> **TASK TO COMPLETE**: Copy the lines below, beginning with the one that contains "Click the Tools. Priced. heading" and continuing through the final line, exactly as written and with no other lines.

(Saved entries)
<<<<
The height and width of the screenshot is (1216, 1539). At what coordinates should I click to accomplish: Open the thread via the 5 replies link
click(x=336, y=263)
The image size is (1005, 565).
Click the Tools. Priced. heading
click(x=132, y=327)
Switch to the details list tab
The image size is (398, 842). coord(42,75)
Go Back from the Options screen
>>>>
> **EXERCISE RESULT**:
Click the Tools. Priced. heading
click(x=132, y=327)
Switch to the details list tab
The image size is (398, 842). coord(42,75)
Go Back from the Options screen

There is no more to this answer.